Each month we home in on a different part of Scotland, bringing you lots of lovely holiday ideas and tips from self-catering owners and locals. This month we’re rolling out a brand new feature here on the EmbraceScotland blog: a holiday home spotlight.
First up to share snippets of local knowledge and give you a better insight into holidaying on the Isle of Skye is Deirdre Peppe of Glendrynoch Cottages. These two beautiful holiday cottages are located in central Skye: Allt Dearg lies near Loch Sligachan, 9 miles from Portree, and The Old Schoolhouse is situated further along the A863, about 7 metres west above the village of Carbost.
Allt Dearg (a modernised shepherd’s cottage) is full of character and basks in breath-taking surroundings. With the spectacular Cuillin mountain range as a backdrop and a burn running close to the cottage, it is an incredibly idyllic setting for your holiday on Skye. The main house sleeps five and an annex has room for three more.
The Old Schoolhouse (last used as a school in 1930) also enjoys a picture-perfect setting, overlooking Loch Harport and the Red Cuillins. The cottage sleeps a maximum of 8 and has an open fire plus a large games room (the old school room). The cottage stands alone but is within close proximity to a shop and a pub, as well as the Talisker Distillery and several beaches.
Glendrynoch holiday cottages make a wonderful central base for exploring the island – or to simply unwind amidst magnificent island scenery.
Both cottages sleep up to 8 and are fantastic bases for discovering all that the magical island of Skye has in store.
The Isle of Skye
The variety of amazing scenery; the ever-changing light that means that the most familiar and favourite place never looks quite the same; the opportunity to escape from the modern world into an unchanged natural landscape.
The people who live here who have such a wonderful and broad spectrum of talent in so many fields.
Surprisingly perhaps the weather is a highlight as it is so changeable and can be wonderfully dramatic when it is wet as well as when the sky is clear. Skye is challenging and special!
A lovely walk
Head to the end of the peninsula to the south of Glenbrittle beach – Rubh’ an Dunain. (about 3 metres to the point). It has stunning views of the Cuillins and also Rum, Canna and the Outer Hebrides. There is also a great deal of history to be found there from a 4000 BC. chambered cairn and an iron age broch up to farming of the last century. The path needs good foot ware but is fairly flat and worth exploring even if only for a short distance.

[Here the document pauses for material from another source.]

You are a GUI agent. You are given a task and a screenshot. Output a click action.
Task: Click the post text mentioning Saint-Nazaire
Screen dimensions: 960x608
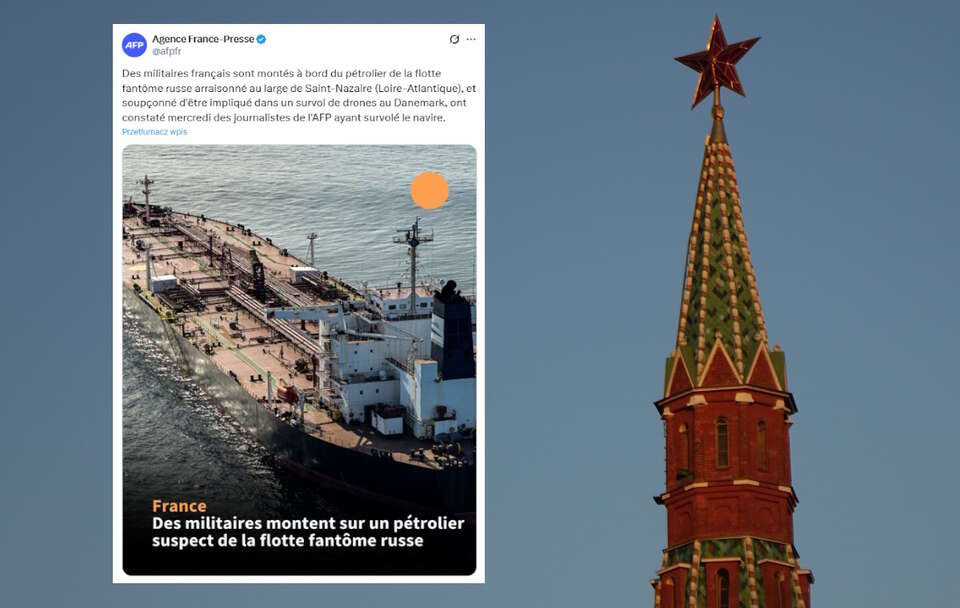[x=299, y=96]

The island is large and so the first thing is to decide on what interests a particular visitor. The cliffs of the west are wonderful and the excitement of the loop road to Ord Tarscavaig with its fantastic Cuillin views is another ‘must-see’. The Crofting Museum in Kilmuir is inexpensive and gives an excellent idea of how life used to be and what shaped the land use of today.
Tips for a successful holiday on the island
Think about how you drive on a single track road. Let any car coming up behind you overtake at the next passing place by stopping on the LEFT side of the road. If other cars are coming towards you after they have passed just hesitate for a moment to let the car behind you go by before continuing. That way there is only a queue in very heavy traffic. Never cross to a passing place on the right hand side of the road the consequence can be disastrous as traffic is stuck in both directions. Don’t stop on the road itself to take photos as it causes accidents and frustration.
Lesser-known sights/attractions nearby
There are plenty but it is important that visitors seek them out for themselves so that they remain lesser known! A map and a bit of thought as to what might be of interest is all that is needed.